Backlists and rereads: Locked Box, Open Hearts, and Baby Talk by Eve Dangerfield and Too Wicked to Kiss by Erica Ridley were my forays into author backlists this month. Meanwhile, I made a return visit to Again the Magic by Lisa Kleypas, as well as Backwoods, Getaway, and Shivaree by Cara McKenna.

Currently reading: Hollow Fires by Samira Ahmed and Partners in Crime by Alisha Rai.

On the TBR/wish list
The Vibrant Years by Sonali Dev (12/1)
What Moves the Dead by T. Kingfisher
Killers of a Certain Age by Deanna Raybourn (9/6)
The Oleander Sword by Tasha Suri (8/16)
All My Rage by Sabaa Tahir

Saturday, July 2, 2022

On the Shelf: June 2022

Halfway through the reading year, I have racked up 77 books. I feel like I'm already well ahead of where I was in 2021. Heck, I even topped my April record of 17 books with 19 in June! I know what you're thinking. "Are you still reading a ton just to avoid writing books of your own, Suleikha?" I plead the Fifth, Your Honor.

Much like in previous months, I wandered across genres, dipping into mysteries and thrillers, historical romance, erotic romance, and some absolutely charming contemporaries. Seriously: Denise Williams is one of my go-tos for feelgood present-day romance, and Christopher Rice's Sapphire Sunset is a much-needed stand-out in a subgenre saturated by cis women writing what they think gay men are like*. I can't wait for the next books in both series! I also thoroughly enjoyed Mikaella Clements and Onjuli Datta's celebrity fake-dating romance, which had some beautiful angst as it navigated a complex friendship amidst equally complex family dynamics.

Of course, my TBR wasn't just California sun and sexiness, jet-setting friends-to-lovers, or sweet airport shenanigans. I always need some darkness to balance out the light. Courtney Summers is one of those authors who writes ripped-from-the-headlines books with gut-wrenching detail, and her upcoming I'm The Girl is no different.
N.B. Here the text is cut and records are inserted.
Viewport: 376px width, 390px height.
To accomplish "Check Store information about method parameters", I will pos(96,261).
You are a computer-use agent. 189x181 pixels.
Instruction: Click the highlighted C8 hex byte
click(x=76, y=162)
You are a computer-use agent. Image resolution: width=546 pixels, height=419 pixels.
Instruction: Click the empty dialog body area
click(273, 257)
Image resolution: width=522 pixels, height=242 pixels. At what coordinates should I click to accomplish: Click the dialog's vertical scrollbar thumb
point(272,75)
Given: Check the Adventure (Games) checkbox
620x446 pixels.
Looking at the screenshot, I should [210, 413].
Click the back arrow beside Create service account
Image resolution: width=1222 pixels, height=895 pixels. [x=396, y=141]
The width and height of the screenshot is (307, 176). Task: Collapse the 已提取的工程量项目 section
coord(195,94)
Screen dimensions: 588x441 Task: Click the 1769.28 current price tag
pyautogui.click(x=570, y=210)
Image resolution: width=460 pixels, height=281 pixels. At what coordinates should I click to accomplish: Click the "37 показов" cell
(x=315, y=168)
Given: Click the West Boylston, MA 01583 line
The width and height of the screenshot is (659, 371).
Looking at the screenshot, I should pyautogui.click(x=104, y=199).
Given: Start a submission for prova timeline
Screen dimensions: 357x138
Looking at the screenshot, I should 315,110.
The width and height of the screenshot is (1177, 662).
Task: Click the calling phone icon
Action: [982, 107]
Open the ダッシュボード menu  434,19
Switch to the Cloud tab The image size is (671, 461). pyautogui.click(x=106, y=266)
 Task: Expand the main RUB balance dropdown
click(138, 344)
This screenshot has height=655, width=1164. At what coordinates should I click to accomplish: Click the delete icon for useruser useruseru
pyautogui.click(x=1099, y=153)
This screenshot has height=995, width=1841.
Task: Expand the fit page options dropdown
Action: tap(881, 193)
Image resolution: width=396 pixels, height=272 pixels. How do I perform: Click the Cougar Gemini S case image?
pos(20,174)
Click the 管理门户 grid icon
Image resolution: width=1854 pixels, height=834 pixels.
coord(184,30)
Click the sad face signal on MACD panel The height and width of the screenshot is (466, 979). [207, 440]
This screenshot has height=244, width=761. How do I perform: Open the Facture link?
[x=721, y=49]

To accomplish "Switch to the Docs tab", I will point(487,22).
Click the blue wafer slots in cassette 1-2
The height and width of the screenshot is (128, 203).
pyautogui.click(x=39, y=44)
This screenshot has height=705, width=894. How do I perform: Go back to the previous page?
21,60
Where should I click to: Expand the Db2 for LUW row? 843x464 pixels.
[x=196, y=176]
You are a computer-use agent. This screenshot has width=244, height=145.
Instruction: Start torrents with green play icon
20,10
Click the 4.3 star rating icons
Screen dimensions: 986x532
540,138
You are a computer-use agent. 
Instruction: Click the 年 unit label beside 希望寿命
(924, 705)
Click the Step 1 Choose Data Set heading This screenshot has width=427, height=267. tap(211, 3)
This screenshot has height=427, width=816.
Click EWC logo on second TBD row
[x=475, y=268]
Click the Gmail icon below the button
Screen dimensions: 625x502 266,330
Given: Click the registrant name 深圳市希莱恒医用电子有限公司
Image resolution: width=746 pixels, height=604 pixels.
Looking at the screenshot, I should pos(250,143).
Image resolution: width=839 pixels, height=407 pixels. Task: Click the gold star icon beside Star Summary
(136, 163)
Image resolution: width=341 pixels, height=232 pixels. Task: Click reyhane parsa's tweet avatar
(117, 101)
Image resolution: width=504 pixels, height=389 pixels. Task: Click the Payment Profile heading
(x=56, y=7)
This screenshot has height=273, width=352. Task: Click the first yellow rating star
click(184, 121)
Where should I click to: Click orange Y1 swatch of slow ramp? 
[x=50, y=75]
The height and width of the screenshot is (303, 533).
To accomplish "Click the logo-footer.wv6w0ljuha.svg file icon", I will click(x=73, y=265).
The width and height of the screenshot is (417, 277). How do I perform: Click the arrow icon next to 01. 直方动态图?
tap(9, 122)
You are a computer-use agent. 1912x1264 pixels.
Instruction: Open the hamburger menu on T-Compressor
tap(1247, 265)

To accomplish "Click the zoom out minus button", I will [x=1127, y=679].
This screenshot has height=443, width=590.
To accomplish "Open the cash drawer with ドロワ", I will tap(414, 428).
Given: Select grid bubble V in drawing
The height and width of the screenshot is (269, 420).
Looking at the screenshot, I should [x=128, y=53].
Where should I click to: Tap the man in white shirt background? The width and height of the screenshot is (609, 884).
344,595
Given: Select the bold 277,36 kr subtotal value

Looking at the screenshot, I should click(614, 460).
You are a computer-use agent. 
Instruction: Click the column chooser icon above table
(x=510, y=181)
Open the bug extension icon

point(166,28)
Major content warnings for sexual assault in this harrowing look at how young women are groomed and victimized by wealthy predators ala Maxwell and Epstein. I felt like my skin had been scoured by a cheese grater when I was done. But as a survivor of childhood trauma, I also felt very seen.

*I've written gay romance myself and am therefore included in that criticism. Not letting myself off the hook by any means!